I do three jobs and they all connect to each other. In this blog I’m going to talk about two of them and how they connect: writing and teaching English to Speakers of Other Languages (ESOL). As soon as I began training to teach ESOL I found myself writing poetry inspired by my experience, my students and the textbooks and theory. I love teaching ESOL because it feels very worthwhile to help people become more confident with English: it’s one way of allowing them agency where they live now. I love teaching ESOL because it challenges me. It brings me up against my own assumptions about English, its rules, history, value (and values) and it makes me think afresh about the power dynamics in any teaching and learning situation. I love teaching ESOL because the students are brilliant (though not always at learning English.)

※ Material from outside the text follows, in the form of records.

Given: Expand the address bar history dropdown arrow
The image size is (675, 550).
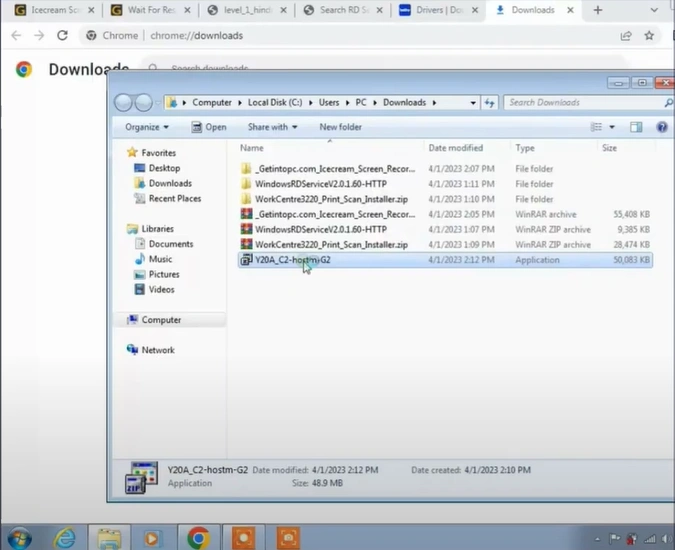Looking at the screenshot, I should point(473,102).
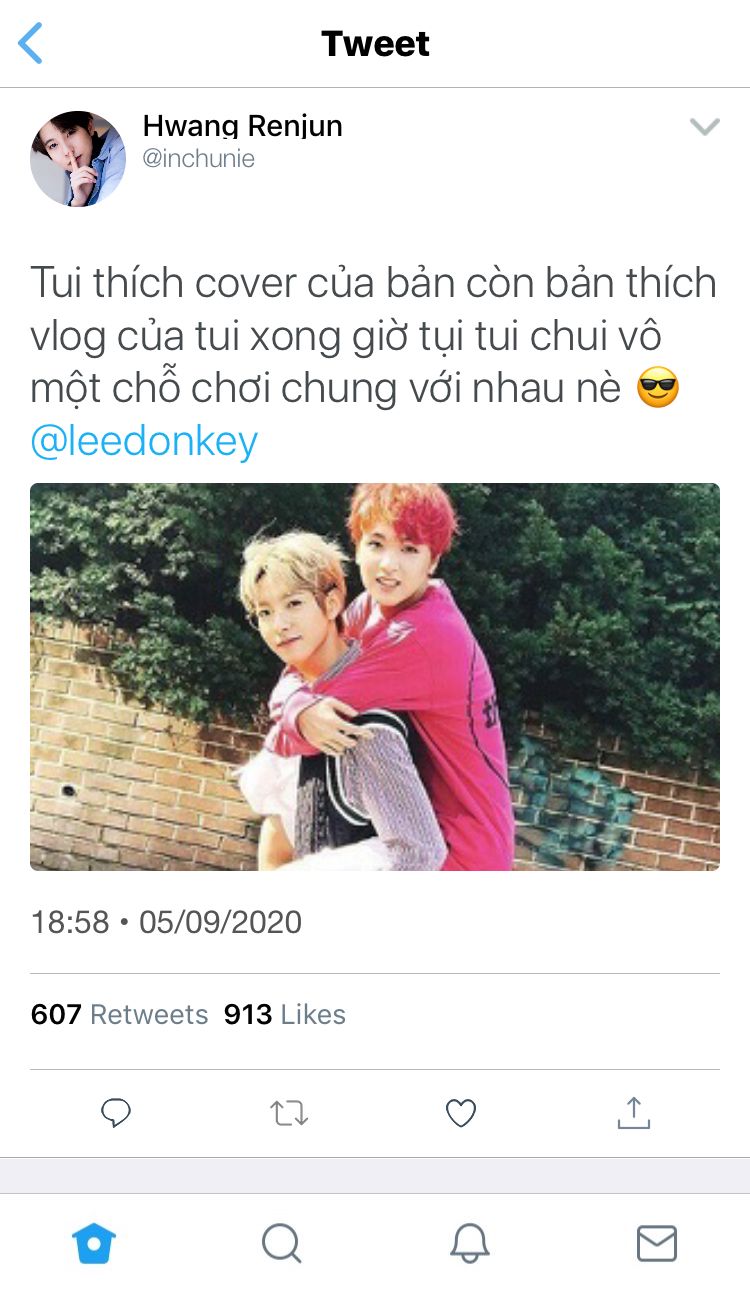Viewport: 750px width, 1293px height.
Task: Open the Notifications bell tab
Action: click(469, 1244)
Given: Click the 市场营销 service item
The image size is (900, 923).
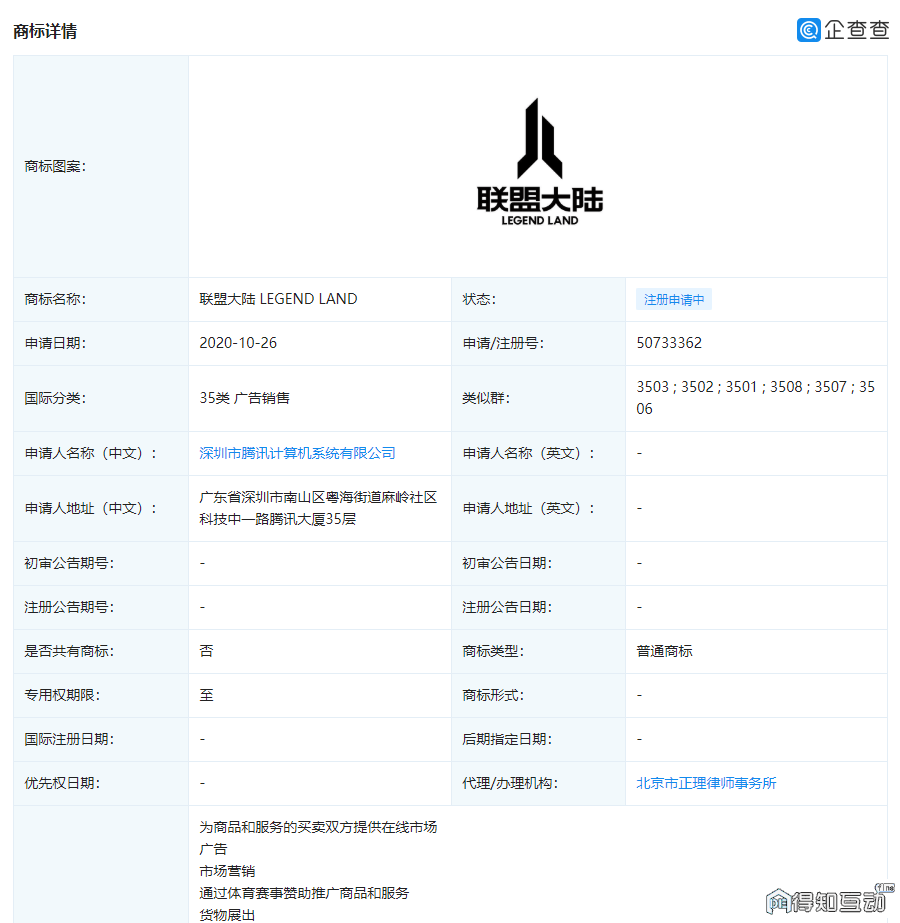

There’s enough poetry now that it’s fair to say I’m working on a collection, themed on the language learning space. You can read some of the poems on the Northern Gravy website here. But when I look at what I’ve written so far, I want to be more daring and ambitious and so I looked around for opportunities. This spring I had the opportunity to work on the World Writes programme run by New Writing North – you can find more information about the programme here.
This programme started with Brown Girls Write, run with poet Mymona Bibi for South Asian writers in Newcastle, and a new development was a series of online workshops for people all over the world who write, or want to write, in more than one language. Although I love languages and am quite good at French, which I was exposed to from an early age, I’m monolingual. I almost always think in English. I’ve realised too that in an important sense my home language is West Cumberland dialect, a version of English that, unlike Scouse or Geordie, doesn’t travel well. When I hear it, on the terraces at Brunton Park or in the pub, I know I’m home – but it’s not a language I really speak This fact has set me thinking, and tentatively beginning to write in West Cumberland.

Mymona has come into one of my ESOL classes and run a taster creative writing session, which was very powerful for us all. Students loved speaking and listening to each other’s words even when they couldn’t understand them, and the class connected deeply through this experience – that has set me off thinking about the primacy we give to exchange of meaning in our language learning; and noticing that there’s much more to it than just that!
Back to World Writes. The workshops gave the chance to try out new ways of writing, including writing collaboratively and multilingually, and I’m now actively seeking people to experiment with in multilingual collaborative writing. There is now a beautiful publication from the workshops, including a multilingual word map and poems, one written in English and Greek by participant Natali and me. I’m really looking forward to doing more and being more adventurous.